Should ride-sharing companies be required to provide primary coverage to drivers without passengers? Or when ‘commercial use exclusion’ in drivers’ personal auto policies precludes coverage?

Uber car

What happens under the “Uber Bill” – House Bill 4032  –  if there’s a crash involving an Uber driver who is on-duty, but not transporting passengers or riders, and her auto insurer denies coverage based on a “commercial use exclusion” in her policy?

Are the driver and any injured victims out of luck? Or must Uber or the ride-sharing company for whom the driver works step in and provide coverage?

Unfortunately, the answer under Michigan law isn’t clear when analyzing  HB 4032. However, I have two suggestions for how to fix the problem:

  • HB 4032 should be amended to require ride-sharing companies to maintain and provide primary auto insurance policies to cover their drivers when they are on-duty, but not presently transporting passengers or riders. Or:
  • HB 4032 should be amended to require that ride-sharing companies must provide insurance coverage in the event of a crash (by an on-duty driver without passengers or riders) that is excluded from coverage under a “commercial use exclusion” in the driver’s personal auto insurance policy.

I’ll  take credit for the first suggestion. As for the second suggestion, credit goes to former Rep. Jon Switalski (D-Warren).

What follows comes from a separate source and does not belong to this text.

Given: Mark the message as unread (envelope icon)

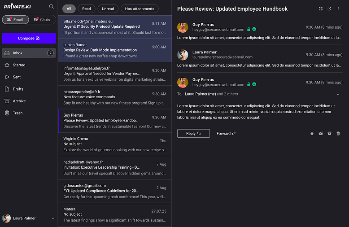Looking at the screenshot, I should (321, 133).
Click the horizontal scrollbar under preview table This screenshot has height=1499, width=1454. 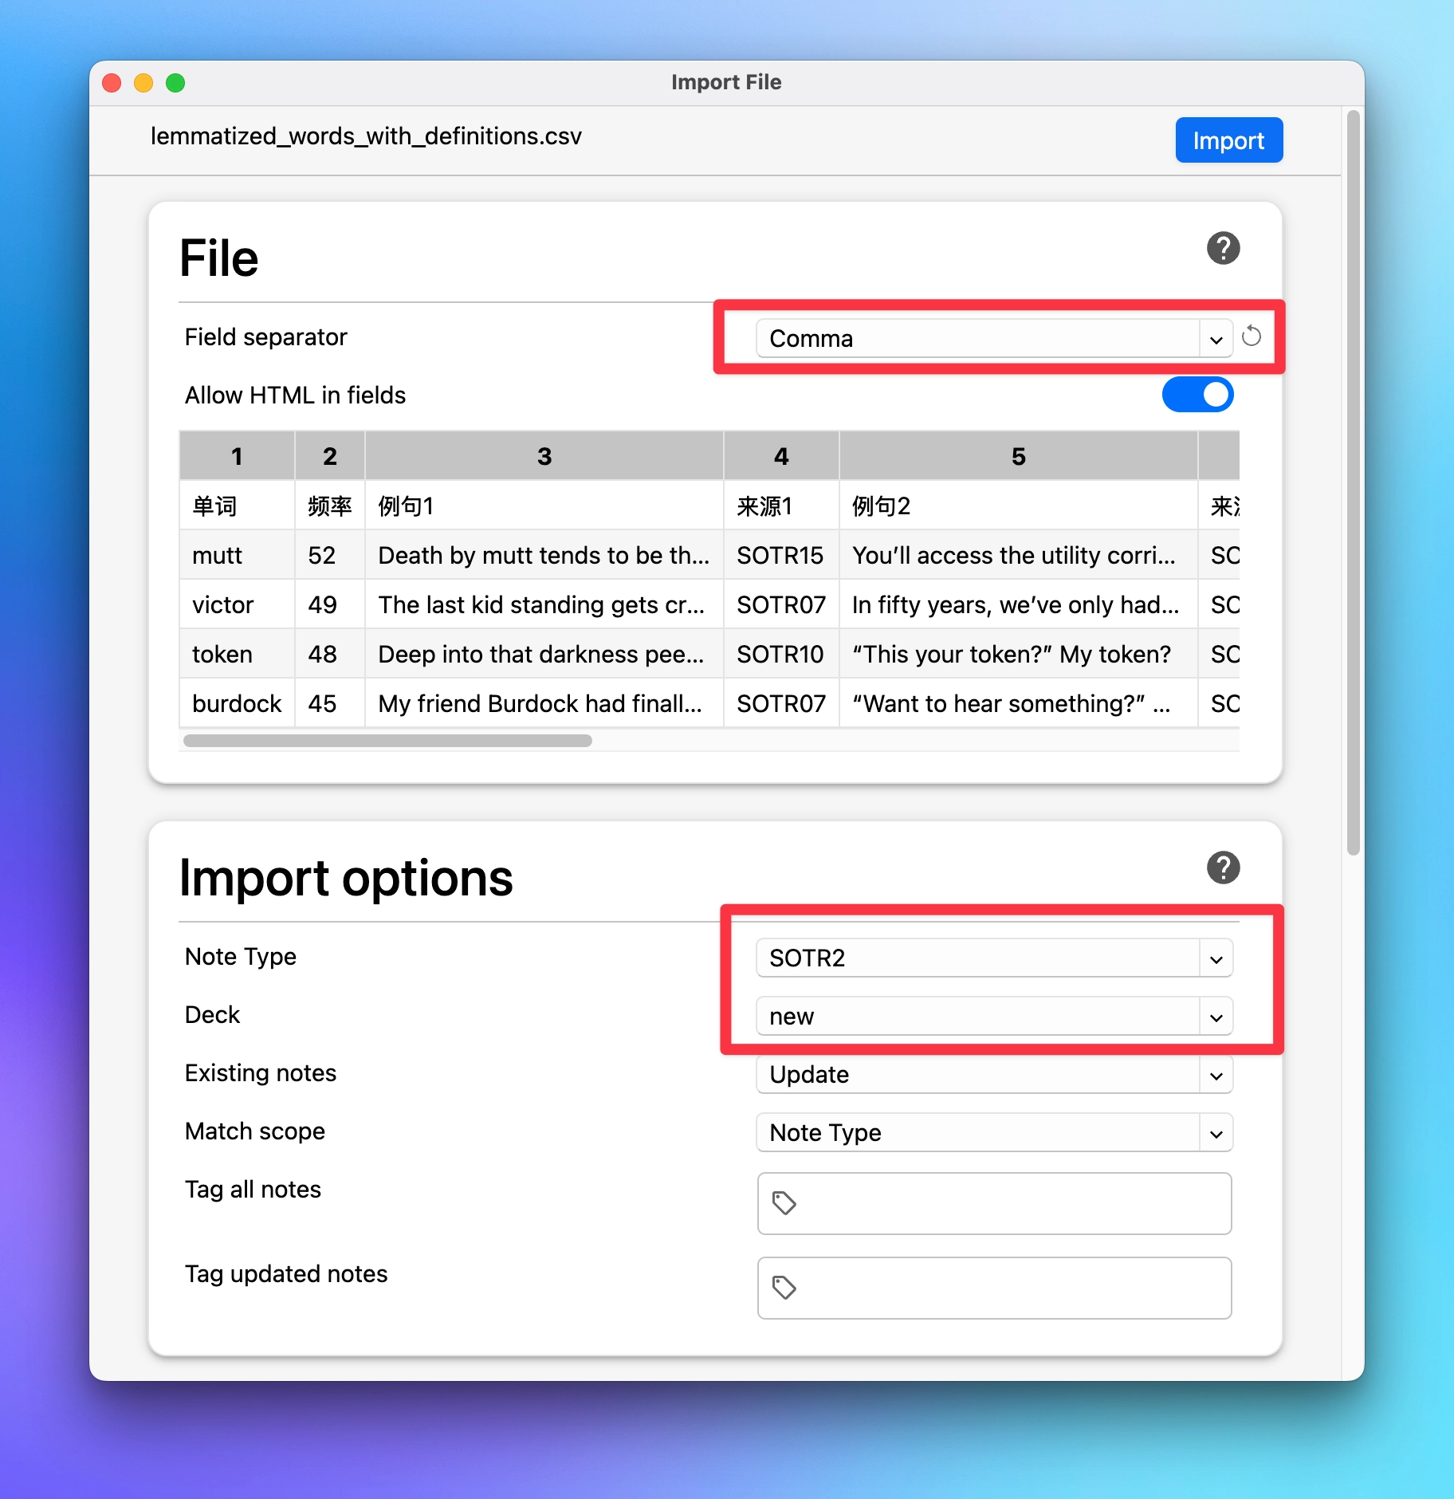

HB 4032 (the “Uber bill”), which was introduced on January 15, 2015, by Rep. Tim Kelly (R-94th District (Saginaw County), proposes auto insurance requirements for app-based ride-sharing services like Uber. HB 4032’s requirements apply to two scenarios:

  1. When a ride-sharing driver is transporting passengers or riders; and,
  2. When a ride-sharing driver is on-duty, but is not presently transporting passengers or riders.

Today, I want to discuss the latter because that’s where I see a problem with “commercial use exclusions” in the ride-sharing drivers’ personal auto insurance policies.

I believe the suggestions I mentioned above can fix the problem.

To read more about HB 4032’s first scenario – and its “commercial use exclusion” implications – please check out my blog post:

House Bill 4032

Under HB 4032, when a driver for an app-based ride-sharing service is on-duty, but is not presently transporting passengers or riders, the following insurance coverage must be in place:

  • “[A]t least” the minimum liability limits for bodily injury and property damage ($20,000/$40,000/$10,000).
  • No Fault PIP and “property protection insurance” coverage.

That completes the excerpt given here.